**What the task requires**
Copy all of the following material word for word, leaving out the pictures.

**Exercise input**

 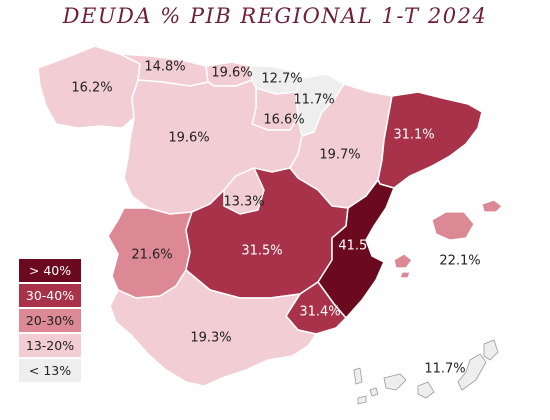 I want to click on label-canarias: 11.7%, so click(x=445, y=369).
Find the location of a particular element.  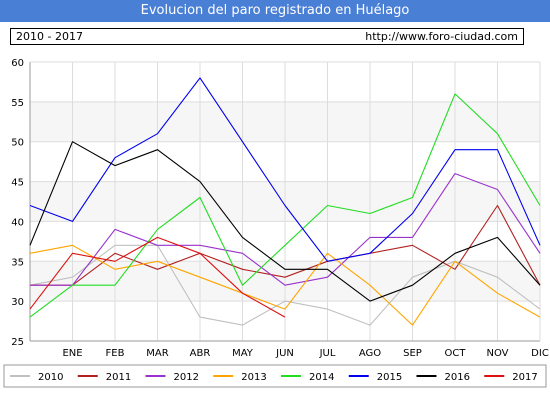

legend-label: 2015 is located at coordinates (390, 378).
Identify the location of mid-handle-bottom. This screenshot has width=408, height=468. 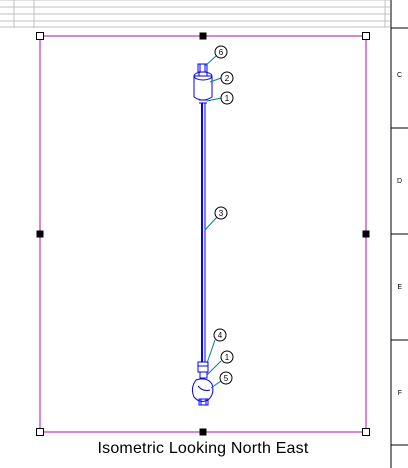
(203, 432).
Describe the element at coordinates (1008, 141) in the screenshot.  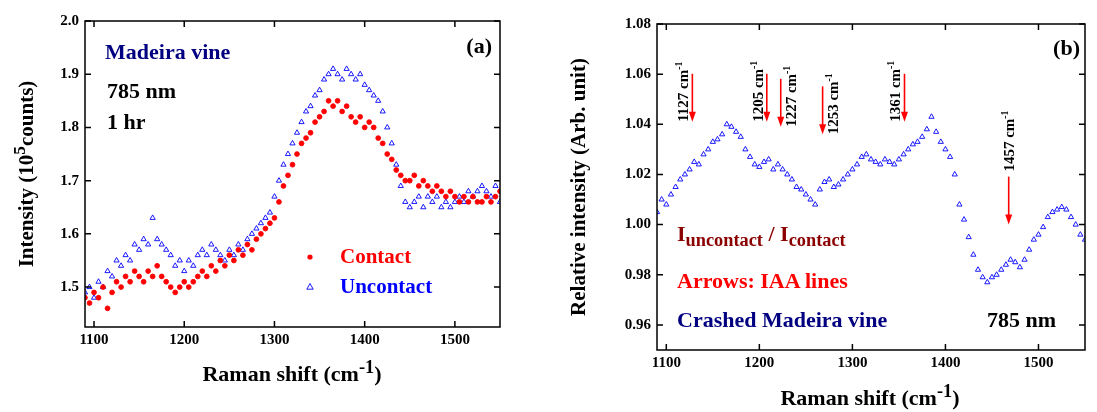
I see `annotation: 1457 cm-1` at that location.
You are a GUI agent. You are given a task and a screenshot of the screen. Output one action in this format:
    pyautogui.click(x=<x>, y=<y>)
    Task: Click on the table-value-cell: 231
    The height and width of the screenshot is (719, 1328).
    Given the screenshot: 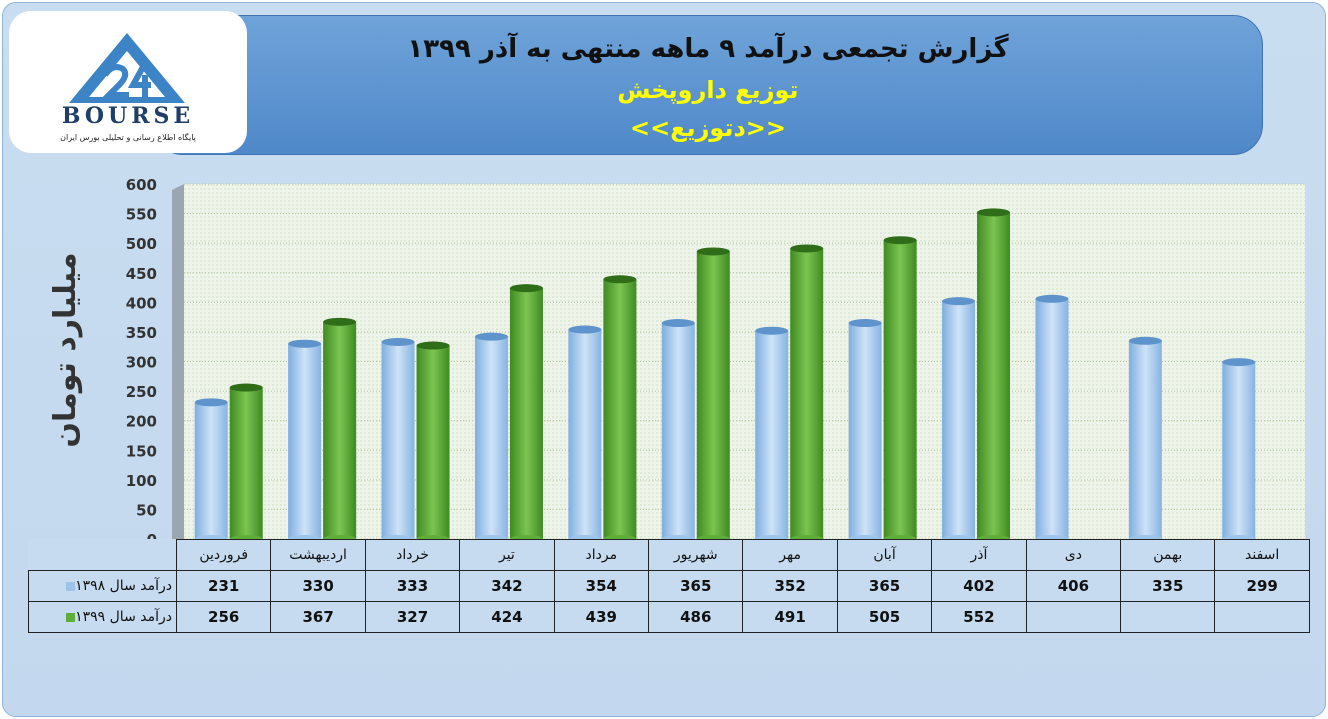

**Output**
  I want to click on label-canarias: 11.7%, so click(x=445, y=369).
Find the location of a particular element.  

legend-label: 2015 is located at coordinates (390, 378).
Identify the location of mid-handle-bottom. This screenshot has width=408, height=468. 
(203, 432).
Describe the element at coordinates (1008, 141) in the screenshot.  
I see `annotation: 1457 cm-1` at that location.
You are a GUI agent. You are given a task and a screenshot of the screen. Output one action in this format:
    pyautogui.click(x=<x>, y=<y>)
    Task: Click on the table-value-cell: 231
    The height and width of the screenshot is (719, 1328).
    Given the screenshot: 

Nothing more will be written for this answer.